> [QUESTIONS TO ANSWER]:
(1) Repeat word for word the part of the text on Hale's stage career that begins at the words "She finally starred" and stops after "(1932 UK tour).".
(2) List every show that the text on Hale's stage career names as a revue.

> [TEXT]:
**********

She finally starred in the title role of a hit musical, No, No, Nanette, in 1925 at the Palace Theatre. She also played the title role in the London production of Sunny (1926). She began her film career in 1927 in the short film On with the Dance, with Leslie Henson and her brother. She was Jill in the long-running British musical Mr. Cinders (1929). Her recording of the song "Spread a Little Happiness" from that musical is possibly her best remembered recording. Mr. Cinders was the first of three shows in which she appeared with Bobby Howes. Next, she starred in the title role of Nippy (1930); in Bow Bells, together with her father (1932); and The Dubarry as Jeanne (1932 UK tour).

From 1933 to 1937, Hale made five films. On stage during these years, she played Peggy in Give Me a Ring (1933), Sally in Yes, Madam? (1934, with Howes, who later starred in the film version), Anne in Rise and Shine (1936), and Cochran's Coronation revue Home and Beauty (1937). In 1937, she starred as Roszi in Magyar Melody. In the 1940s, and through most of the 1950s, she played as the principal boy in pantomimes and appeared in and variety shows, musicals such as Up and Doing (1940) and Flying Colours (1941), and revues such as One, Two, Three! (1947, with her brother Sonnie) and Four, Five, Six! (1948, with Howes). She was in Out of this World (1950, Frankie Howerd's debut), and The Punch Revue (1955). She and her brother also had a radio series, All Hale. In her last West End role, she played the Duchess and Queen of Hearts in Alice in Wonderland at the Winter Garden Theatre (1959). She then retired to Battle, East Sussex.

**********

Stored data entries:

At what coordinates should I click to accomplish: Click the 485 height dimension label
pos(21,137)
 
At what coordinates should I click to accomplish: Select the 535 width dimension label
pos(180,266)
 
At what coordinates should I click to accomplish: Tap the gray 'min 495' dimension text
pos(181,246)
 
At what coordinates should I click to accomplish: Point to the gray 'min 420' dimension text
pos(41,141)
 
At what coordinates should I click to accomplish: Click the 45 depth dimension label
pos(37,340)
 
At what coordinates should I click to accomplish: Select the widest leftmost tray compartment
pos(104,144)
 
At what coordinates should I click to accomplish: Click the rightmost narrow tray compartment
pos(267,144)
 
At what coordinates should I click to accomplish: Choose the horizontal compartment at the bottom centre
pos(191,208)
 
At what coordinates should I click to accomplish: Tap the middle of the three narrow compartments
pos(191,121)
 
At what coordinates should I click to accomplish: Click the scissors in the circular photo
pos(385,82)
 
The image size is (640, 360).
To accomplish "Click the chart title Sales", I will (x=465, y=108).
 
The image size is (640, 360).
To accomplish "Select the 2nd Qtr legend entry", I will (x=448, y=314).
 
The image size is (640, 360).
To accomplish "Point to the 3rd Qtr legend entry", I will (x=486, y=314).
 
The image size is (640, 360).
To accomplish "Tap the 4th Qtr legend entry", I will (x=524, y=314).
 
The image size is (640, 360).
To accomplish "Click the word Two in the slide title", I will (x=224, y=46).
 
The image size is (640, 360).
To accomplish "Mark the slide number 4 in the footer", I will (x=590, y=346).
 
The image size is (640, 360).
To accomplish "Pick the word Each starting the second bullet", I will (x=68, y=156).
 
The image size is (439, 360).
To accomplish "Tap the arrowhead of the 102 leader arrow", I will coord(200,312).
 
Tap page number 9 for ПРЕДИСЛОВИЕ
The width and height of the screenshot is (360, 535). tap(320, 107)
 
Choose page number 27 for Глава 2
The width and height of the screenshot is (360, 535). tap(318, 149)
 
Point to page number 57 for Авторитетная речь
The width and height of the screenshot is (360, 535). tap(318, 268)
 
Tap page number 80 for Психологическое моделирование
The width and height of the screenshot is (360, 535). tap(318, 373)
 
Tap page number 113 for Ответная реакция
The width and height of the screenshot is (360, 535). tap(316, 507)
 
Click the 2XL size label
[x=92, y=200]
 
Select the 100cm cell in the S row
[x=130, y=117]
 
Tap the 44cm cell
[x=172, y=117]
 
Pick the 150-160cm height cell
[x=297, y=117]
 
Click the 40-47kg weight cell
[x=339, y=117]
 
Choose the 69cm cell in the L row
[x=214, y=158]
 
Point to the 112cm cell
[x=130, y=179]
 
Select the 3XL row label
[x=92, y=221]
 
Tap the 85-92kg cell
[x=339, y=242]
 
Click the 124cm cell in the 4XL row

**********

> [ANSWER SET]:
(1)
She finally starred in the title role of a hit musical, No, No, Nanette, in 1925 at the Palace Theatre. She also played the title role in the London production of Sunny (1926). She began her film career in 1927 in the short film On with the Dance, with Leslie Henson and her brother. She was Jill in the long-running British musical Mr. Cinders (1929). Her recording of the song "Spread a Little Happiness" from that musical is possibly her best remembered recording. Mr. Cinders was the first of three shows in which she appeared with Bobby Howes. Next, she starred in the title role of Nippy (1930); in Bow Bells, together with her father (1932); and The Dubarry as Jeanne (1932 UK tour).

(2)
Home and Beauty (Cochran's Coronation revue)
One, Two, Three!
Four, Five, Six!
The Punch Revue